Despite the flexibility of the model, we see our model is quite certain. However, we do see a widening at the higher values of the redshift distribution. Note that these confidence regions only account for random error. They ignore all systematic errors (e.g., measurement error).

Colorshift \(g-r\)

Next, we consider the \(g-r\) shift.

[10]:
bshift = d['g_mag']-d['r_mag']

# Estimation
def psi(theta):
    return ee_additive_regression(theta=theta,
                                  X=d[['intercept', 'z']], y=bshift,
                                  specifications=specs, model='linear')

init_vals = [0.]*12
estr = MEstimator(psi, init=init_vals)
estr.estimate()

# Prediction
p = pd.DataFrame()                  # Creating empty dataframe
p['z'] = np.linspace(0, 5, 200)     # Block of evenly spaced redshift values
p['intercept'] = 1                  # Setting intercept
Xa_pred = additive_design_matrix(X=np.asarray(p[['intercept', 'z']]), specifications=specs)
yhat = regression_predictions(Xa_pred, theta=estr.theta, covariance=estr.variance)

# Confidence bands
y_vals = yhat[:, 0]                # Predicted values from model
var = estr.variance                # Variance for predictions
cov_p = Xa_pred @ var @ Xa_pred.T  # Covariance matrix for predictions
cb = compute_confidence_bands(y_vals, covariance=cov_p, method='supt', seed=10177)

# Plotting
plt.scatter(d['z'], bshift, marker='.', color='deeppink', alpha=0.2)
plt.fill_between(p['z'], cb[:, 0], cb[:, 1], color='k', alpha=0.4)
plt.plot(p['z'], yhat[:, 0], '-', color='k')
plt.tight_layout()
plt.show()
../_images/Examples_SDSS-Quasar_14_0.png

Here, we see more of a hinge point around z=3. Note that we made no change to our generalized additive model specification, again highlighting their general flexibility in applications

Colorshift \(g-i\)

Finally, we consider the \(g-i\) bandshift.

[11]:
bshift = d['g_mag']-d['i_mag']

# Estimation
def psi(theta):
    return ee_additive_regression(theta=theta,
                                  X=d[['intercept', 'z']], y=bshift,
                                  specifications=specs, model='linear')

init_vals = [0.]*12
estr = MEstimator(psi, init=init_vals)
estr.estimate()

# Prediction
p = pd.DataFrame()                  # Creating empty dataframe
p['z'] = np.linspace(0, 5, 200)     # Block of evenly spaced redshift values
p['intercept'] = 1                  # Setting intercept
Xa_pred = additive_design_matrix(X=np.asarray(p[['intercept', 'z']]), specifications=specs)
yhat = regression_predictions(Xa_pred, theta=estr.theta, covariance=estr.variance)

# Confidence bands
y_vals = yhat[:, 0]                # Predicted values from model
var = estr.variance                # Variance for predictions
cov_p = Xa_pred @ var @ Xa_pred.T  # Covariance matrix for predictions
cb = compute_confidence_bands(y_vals, covariance=cov_p, method='supt', seed=10177)

# Plotting
plt.scatter(d['z'], bshift, marker='.', color='springgreen', alpha=0.2)
plt.fill_between(p['z'], cb[:, 0], cb[:, 1], color='k', alpha=0.4)
plt.plot(p['z'], yhat[:, 0], '-', color='k')
plt.tight_layout()
plt.show()
../_images/Examples_SDSS-Quasar_16_0.png

These results are similar to \(g-r\), but the hinge at z=3 is slightly less dramatic.
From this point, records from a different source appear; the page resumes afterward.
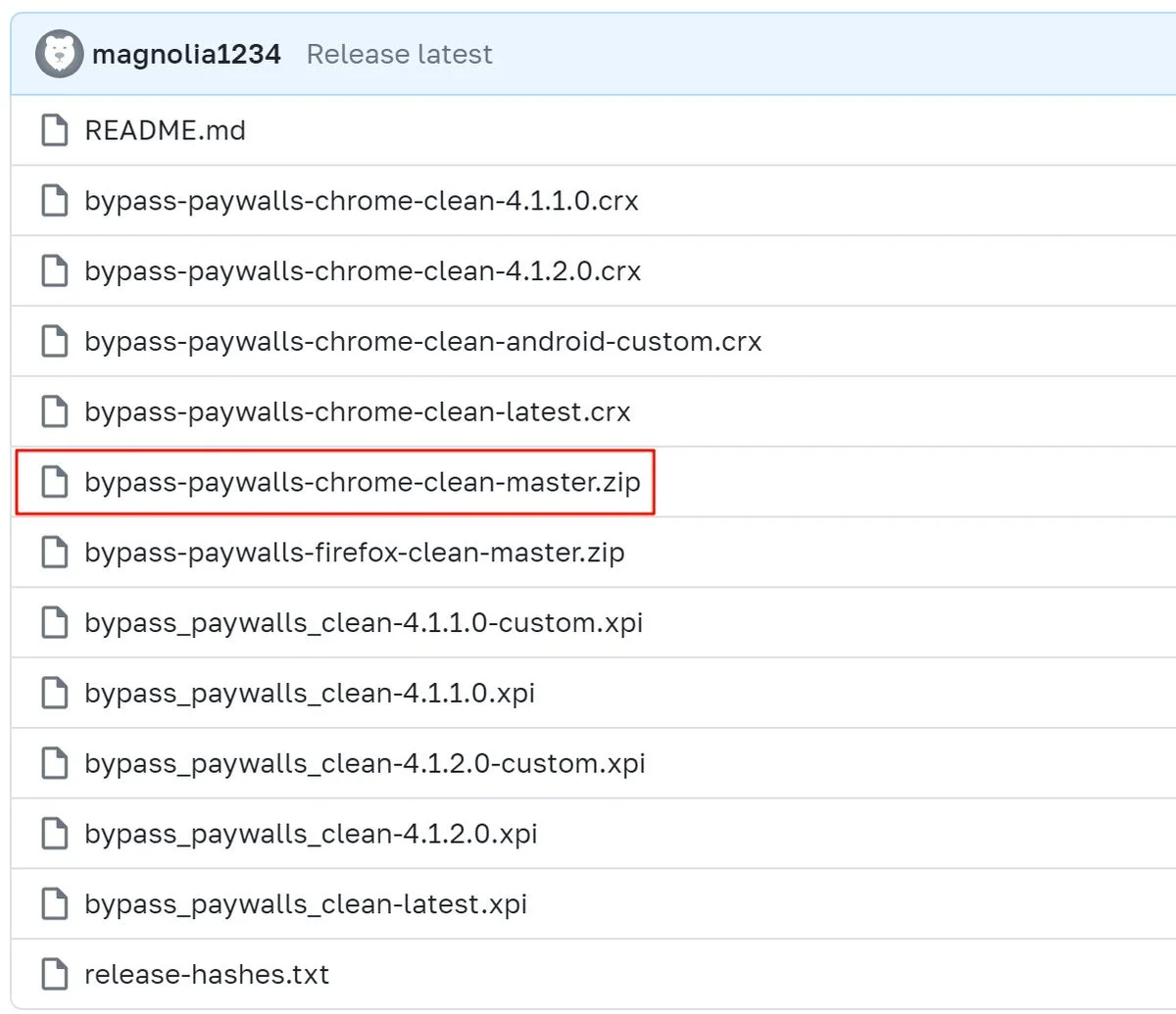This screenshot has height=1014, width=1176.
Task: Open bypass_paywalls_clean-4.1.2.0.xpi
Action: tap(310, 833)
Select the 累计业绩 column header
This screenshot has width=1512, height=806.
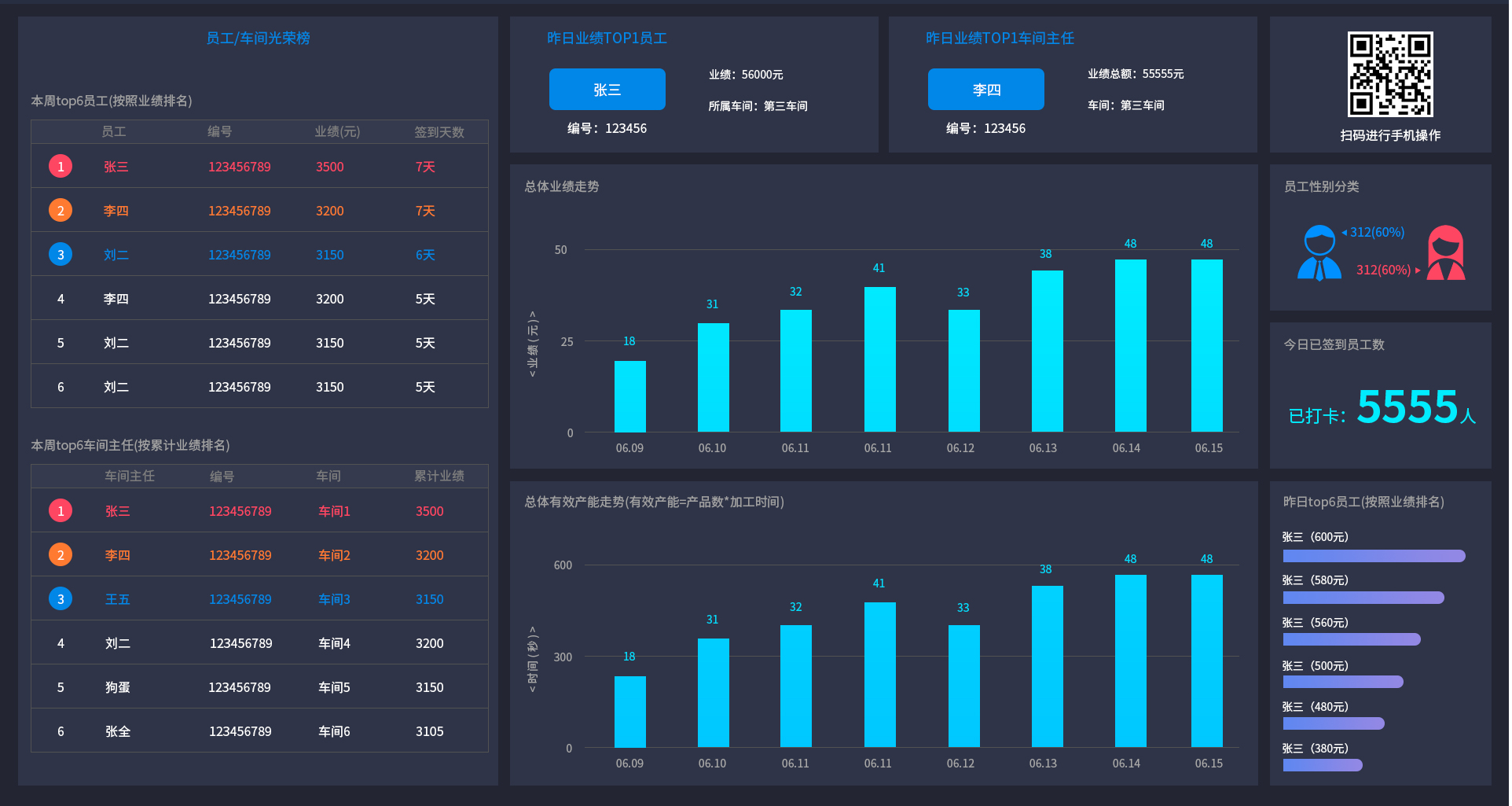(x=439, y=477)
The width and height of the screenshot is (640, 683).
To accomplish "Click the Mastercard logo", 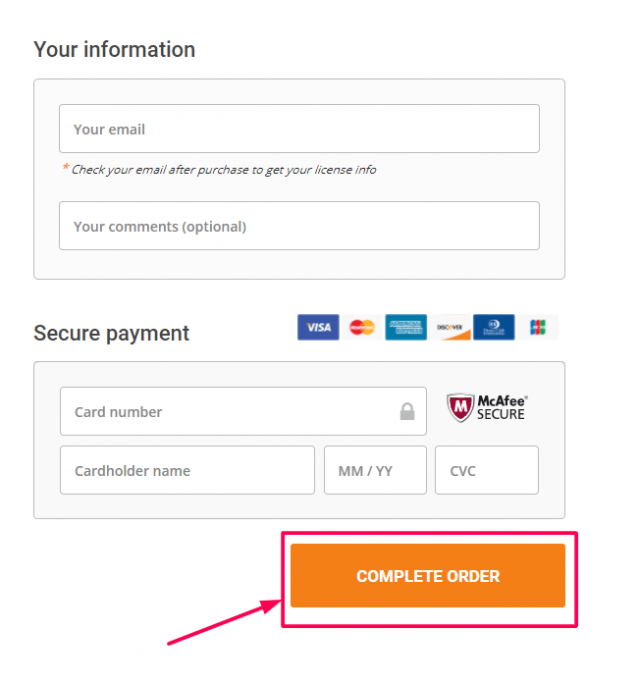I will 362,327.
This completes the initial exploration of the quasar data and highlights the utility of flexible regression models.

References

Weinstein MA, et al. (2004). “An Empirical Algorithm for Broadband Photometric Redshifts of Quasars from the Sloan Digital Sky Survey”. The Astrophysical Journal Supplement Series, 155(2), 243.